Do you have a past history of uterine surgery?
Examples:
- D&C (in the presence or absence of infection) for any reason including:
- miscarriage (missed or incomplete)
- retained postpartum placenta
- postpartum hemorrhaging
- elective abortion/termination of pregnancy
- endometrial biopsy
- fibroid removal
- treatment of excessive uterine bleeding
- Hysteroscopic myomectomy
- C-section
- Uterine artery embolization
- Endometrial ablation (This is the intentional creation of Asherman's Syndrome to treat excessive uterine bleeding.)
Have you ever had the following?
- Manual removal of placenta
- Uterine packing (filling the uterus with gauze; sometimes used to control postpartum hemorrhaging)
- Pelvic irradiation (cancer treatment)
- Caustic abortifacients (douching with a corrosive chemical to induce an abortion)
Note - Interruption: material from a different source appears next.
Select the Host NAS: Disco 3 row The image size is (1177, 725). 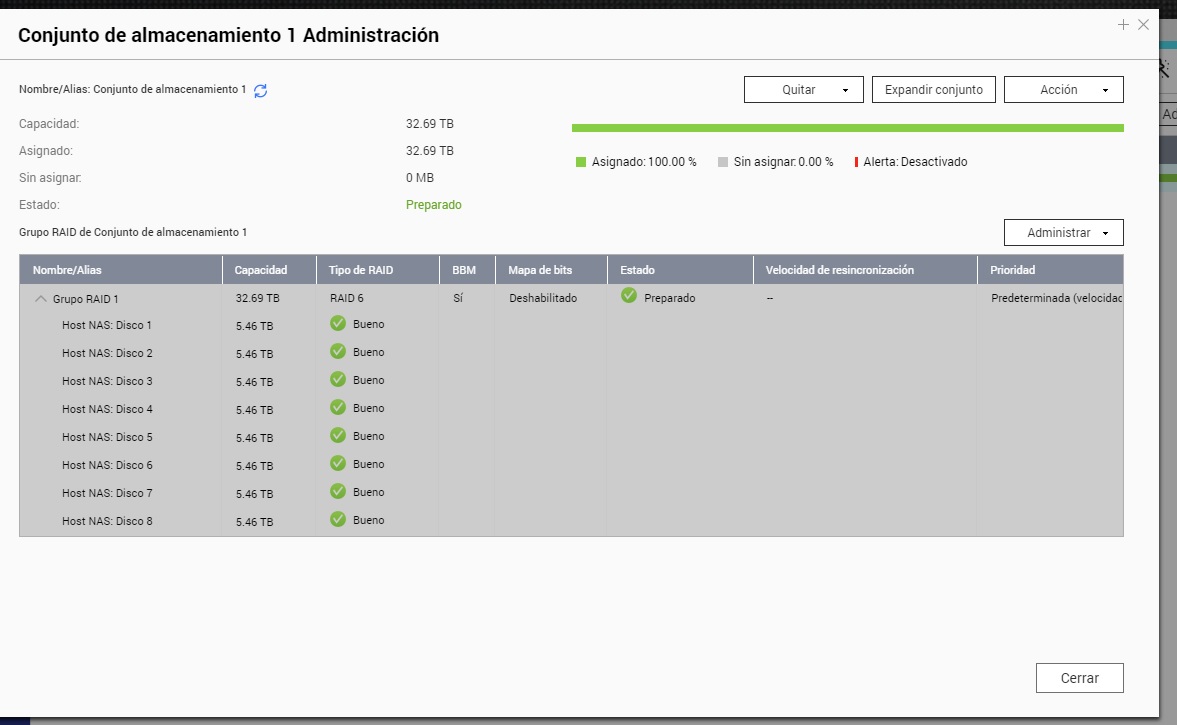pyautogui.click(x=107, y=381)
- Endometrial tuberculosis
Have you tested the following?
- Blood tests: Estrogen, LH, progesterone, FSH, thyroid, prolactin to rule out hormonal problems affecting ovulation. Some women may not want to jump into hysteroscopy or HSG, which are not without some risks.
- Imaging:
- Ultrasound to measure endometrial thickness at ovulation and to check normal follicle development
- Sonohysterography (SHG) or hysterosalpingogram (HSG (these procedures are not as accurate as hysteroscopy, but will confirm patency of tubes if infertility is a problem)
- Other: Some doctors suggest a hormone challenge test but this can be a waste of time if blood tests are normal. It just gives pain for women whose periods are blocked by Asherman’s Syndrome.